While momentum isn’t stock performance per se, momentum is closely related to
stock performance. For example, over the 4-months from Oct thru mid-February
2016, the number 1 ranked Financials (XLF) outperformed the S&P 500 by
nearly 20%. In 2017 Technology (XLK) was ranked in the top 3 Momentum Plays for
52% of all trading days in 2017 (if I counted correctly.) XLK was up 35% on the
year while the S&P 500 was up 18%.
*For additional background on the ETF ranking system see
NTSM Page at…
TODAY’S RANKING OF THE DOW 30 STOCKS (Ranked Daily)
The top ranked stock receives 100%. The rest are then
ranked based on their momentum relative to the leading stock.
For more details, see NTSM Page at…
THURSDAY MARKET INTERNALS (NYSE DATA)
Market Internals
remained NEUTRAL on the market.
Market Internals are a decent trend-following analysis of
current market action but should not be used alone for short term trading. They
are usually right, but they are often late.
They are most useful when they diverge from the Index. In 2014, using these internals alone would
have made a 9% return vs. 13% for the S&P 500 (in on Positive, out on
Negative – no shorting).
Using the Short-term indicator in 2018 in SPY would have
made a 5% gain instead of a 6% loss for buy-and-hold.
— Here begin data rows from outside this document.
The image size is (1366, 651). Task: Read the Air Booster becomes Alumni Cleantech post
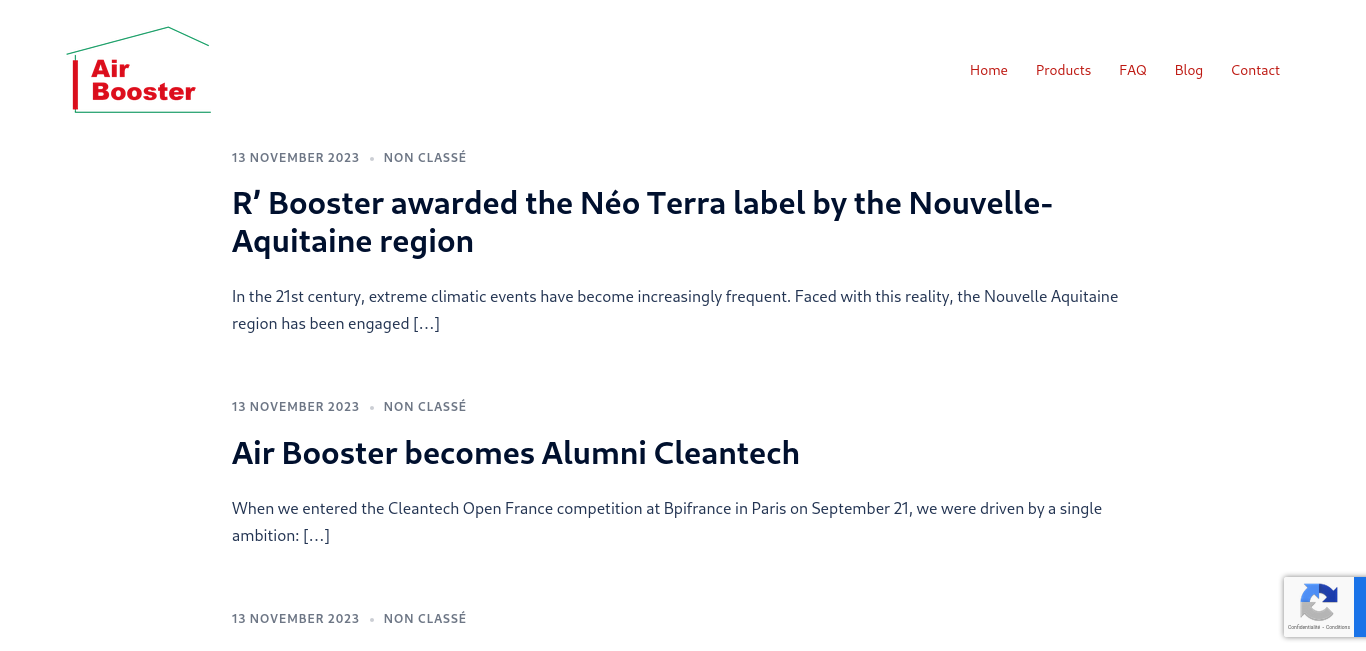pyautogui.click(x=516, y=453)
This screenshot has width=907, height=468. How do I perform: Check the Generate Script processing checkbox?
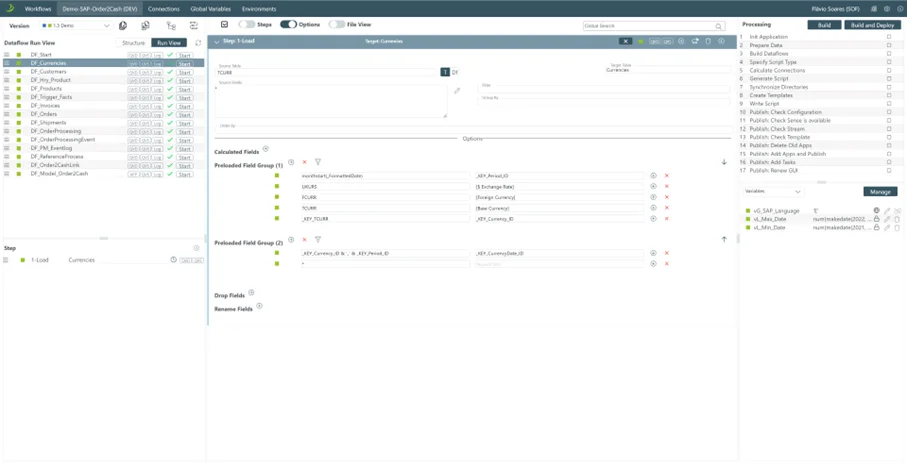(889, 79)
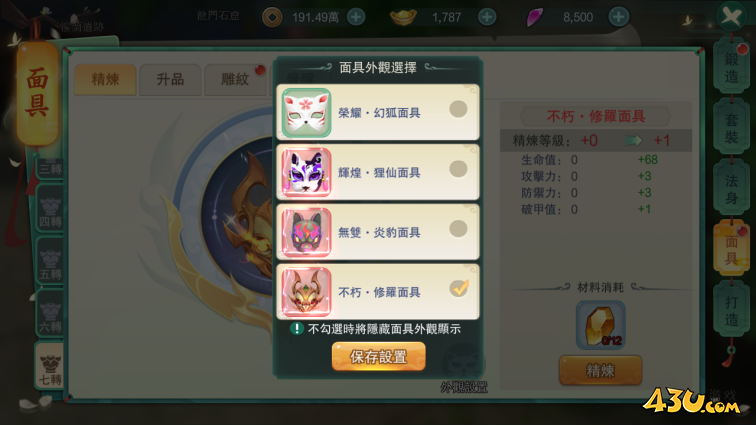Uncheck the 不朽・修羅面具 appearance checkbox

(459, 288)
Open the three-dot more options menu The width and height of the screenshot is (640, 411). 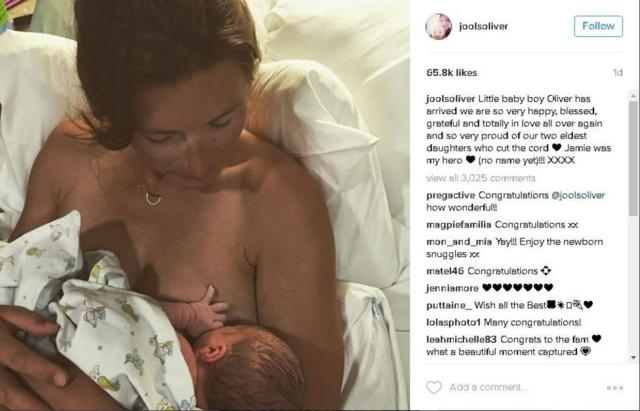point(615,388)
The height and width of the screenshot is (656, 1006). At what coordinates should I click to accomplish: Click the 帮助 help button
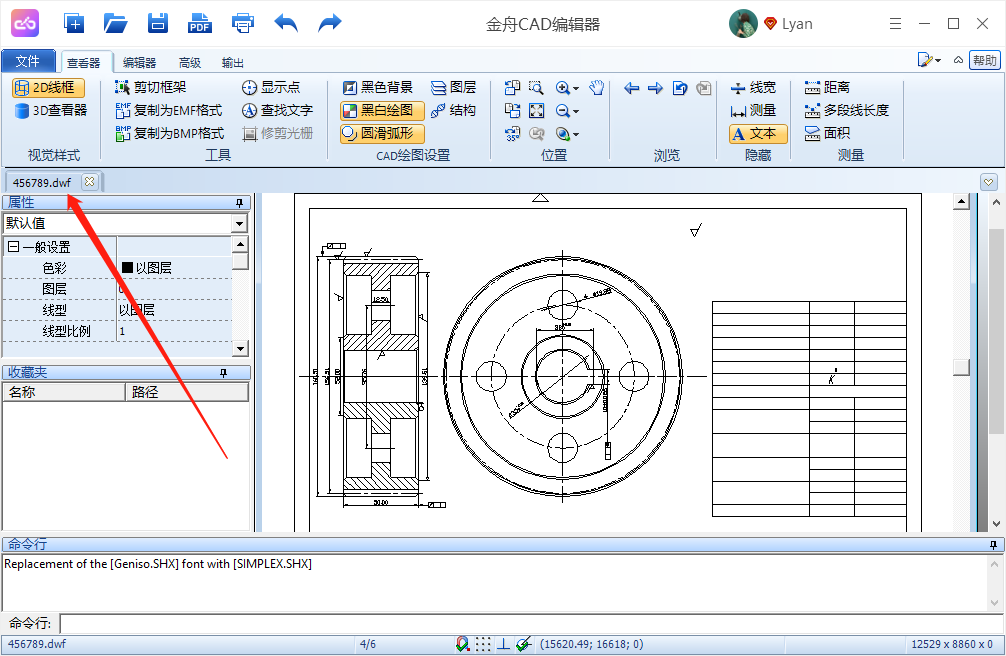[x=984, y=60]
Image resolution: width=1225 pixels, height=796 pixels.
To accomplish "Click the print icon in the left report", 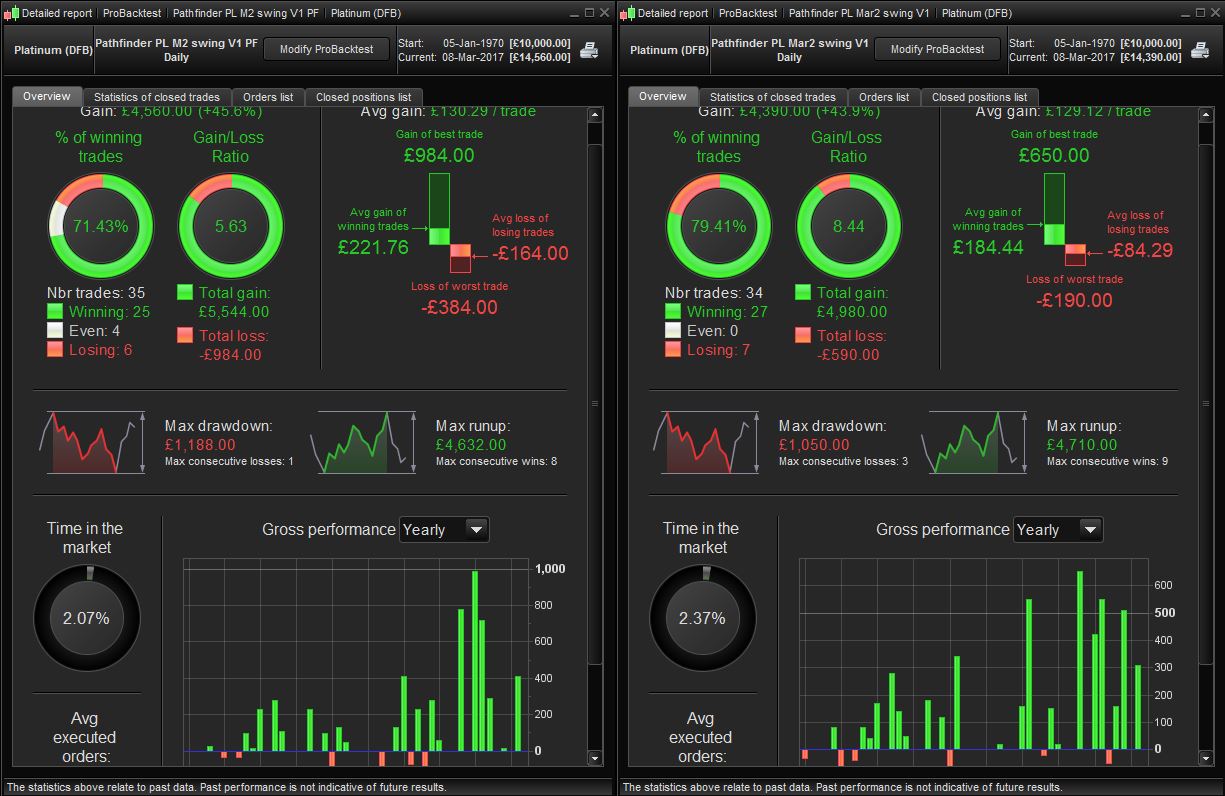I will (x=590, y=49).
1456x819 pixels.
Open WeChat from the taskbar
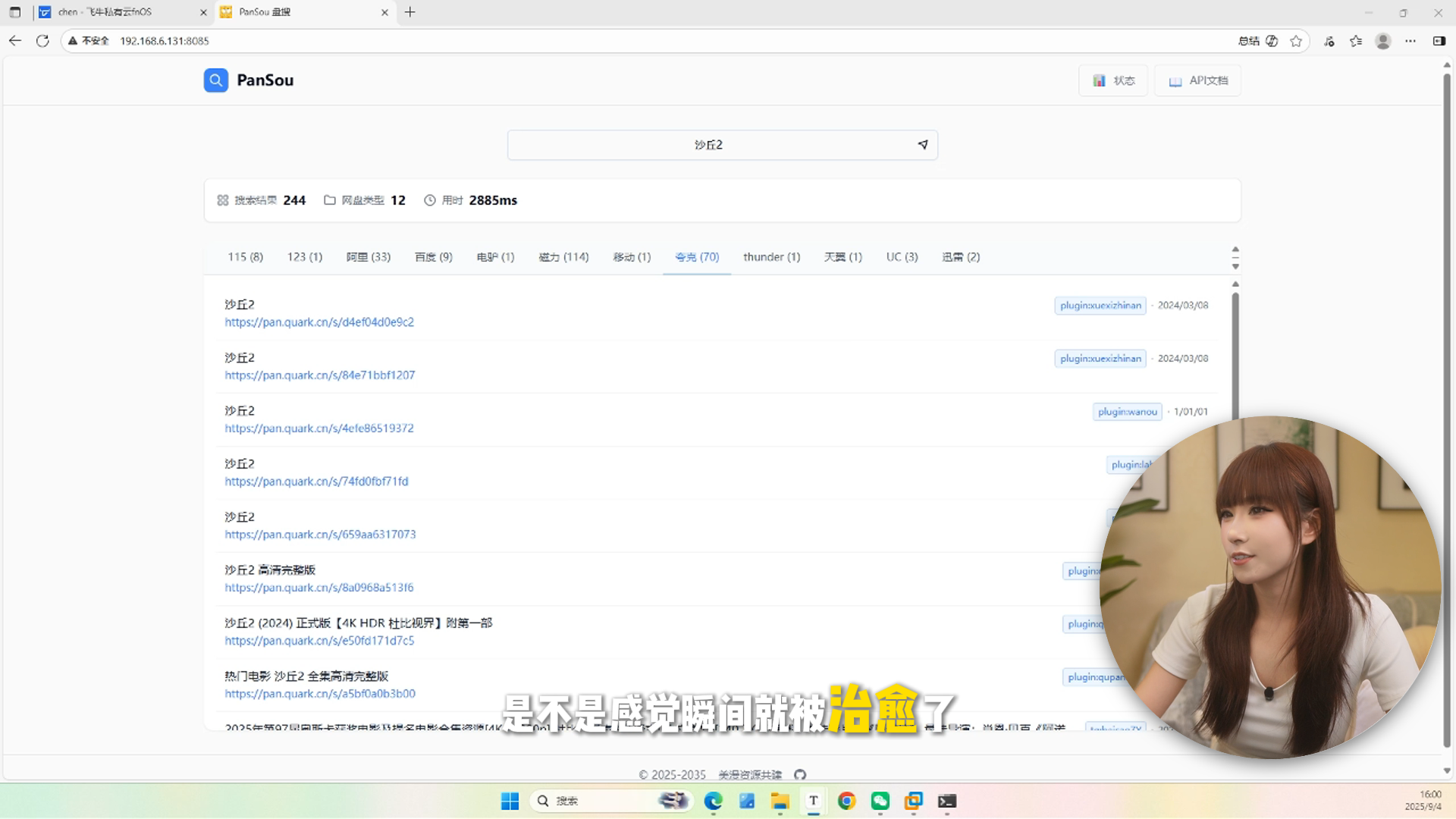tap(880, 801)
The methodology was Buy
on a POSITIVE indication and Sell on a NEGATIVE indication and stay out until
the next POSITIVE indication. The back-test included 13-buys and 13-sells, or a
trade every 2-weeks on average.
My current stock allocation is about 45% invested in
stocks. You may wish to have a higher or lower % invested in stocks depending
on your risk tolerance.
INTERMEDIATE / LONG-TERM INDICATOR
Thursday, the SENTIMENT, PRICE, VOLUME & VIX
indicators are bullish. This just means conditions are good – it may be too
late to buy, although I have been wrong before.
The 5-10-20 Timer System remained bullish, because the
5-dEMA and the 10-dEMA are above the 20-dEMA. This is a good indicator on its
own.
The
long-term indicator remained BUY. I may bump p stock holdings to 50%, but
I will wait for a better entry point, before getting less defensive.